More coverage of a lawsuit against BST, a CPA firm that is a business associate of Community Care Physicians. BST had been attacked by Maze ransomware, and when they did not pay the demanded ransom, the ransomware operators started dumping some of the data to increase pressure on them. Now patients of Community Care Physicians seek class action status– not against the medical practice, though — just against the business associate.
Marianne Kolbasuk McGee reports:
A proposed class action lawsuit filed against an accounting firm in the wake of a 2019 ransomware incident that allegedly exposed patient information serves as the latest reminder of the security and privacy risks posed by vendors.
In the lawsuit filed on May 27 in the New York state supreme court, lead plaintiff Elmer Keach – a patient of Community Care Physicians, a large multispecialty medical group in update New York – alleges, among other claims, that accounting firm BST & Co. CPAs LLC was “negligent and reckless” in protecting CCP’s patient information from “unauthorized intrusions.” (See Hacking of Accounting Firm Affects Medical Group).

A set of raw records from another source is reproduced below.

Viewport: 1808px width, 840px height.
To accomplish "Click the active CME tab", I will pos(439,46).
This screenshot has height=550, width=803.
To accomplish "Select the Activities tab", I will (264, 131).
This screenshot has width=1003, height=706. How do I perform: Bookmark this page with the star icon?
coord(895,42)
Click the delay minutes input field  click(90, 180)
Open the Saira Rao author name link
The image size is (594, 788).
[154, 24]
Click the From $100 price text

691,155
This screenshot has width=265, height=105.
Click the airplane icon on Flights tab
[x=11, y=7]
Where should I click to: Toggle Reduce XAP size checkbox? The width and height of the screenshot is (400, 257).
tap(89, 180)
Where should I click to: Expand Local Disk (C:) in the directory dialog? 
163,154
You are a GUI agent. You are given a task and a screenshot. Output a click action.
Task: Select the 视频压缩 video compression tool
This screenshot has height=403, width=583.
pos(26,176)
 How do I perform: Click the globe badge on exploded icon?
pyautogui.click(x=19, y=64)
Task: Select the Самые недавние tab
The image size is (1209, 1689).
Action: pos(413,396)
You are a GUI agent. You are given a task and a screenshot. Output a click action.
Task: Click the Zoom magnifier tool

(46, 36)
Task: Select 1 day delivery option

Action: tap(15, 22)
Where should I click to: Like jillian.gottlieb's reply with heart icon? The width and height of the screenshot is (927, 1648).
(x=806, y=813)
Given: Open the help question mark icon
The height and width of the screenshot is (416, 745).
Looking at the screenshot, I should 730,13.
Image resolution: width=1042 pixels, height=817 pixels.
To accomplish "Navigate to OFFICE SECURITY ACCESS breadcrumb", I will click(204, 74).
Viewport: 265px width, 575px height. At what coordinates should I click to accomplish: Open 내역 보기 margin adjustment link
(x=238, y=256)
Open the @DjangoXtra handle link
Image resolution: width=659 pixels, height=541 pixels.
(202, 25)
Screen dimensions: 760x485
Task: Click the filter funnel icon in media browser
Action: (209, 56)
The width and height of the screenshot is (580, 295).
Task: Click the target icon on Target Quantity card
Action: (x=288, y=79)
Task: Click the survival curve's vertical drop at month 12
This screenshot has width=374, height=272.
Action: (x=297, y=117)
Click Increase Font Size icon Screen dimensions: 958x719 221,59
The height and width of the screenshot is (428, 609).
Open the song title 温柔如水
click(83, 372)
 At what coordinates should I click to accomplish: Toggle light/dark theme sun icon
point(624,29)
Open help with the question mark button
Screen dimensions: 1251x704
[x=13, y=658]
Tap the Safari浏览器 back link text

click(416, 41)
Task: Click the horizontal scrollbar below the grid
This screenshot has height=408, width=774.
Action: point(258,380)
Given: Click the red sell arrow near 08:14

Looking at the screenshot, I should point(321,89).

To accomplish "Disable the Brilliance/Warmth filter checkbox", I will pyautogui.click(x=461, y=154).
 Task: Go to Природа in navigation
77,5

Read more on GovInfoSecurity. Although this article mentions that CCP has not yet shown up with any report on HHS’s public breach tool, I would point out that under the law, they did not need to submit a report to HHS if their business associate did and BST *did* report the incident to HHS. It’s just not possible from BST’s entry on the breach tool to know how many of the 170,000 are CCP patients, as BST may have had other covered entities as clients who were also affected. I suspect we will find out more after discovery if this case doesn’t settle.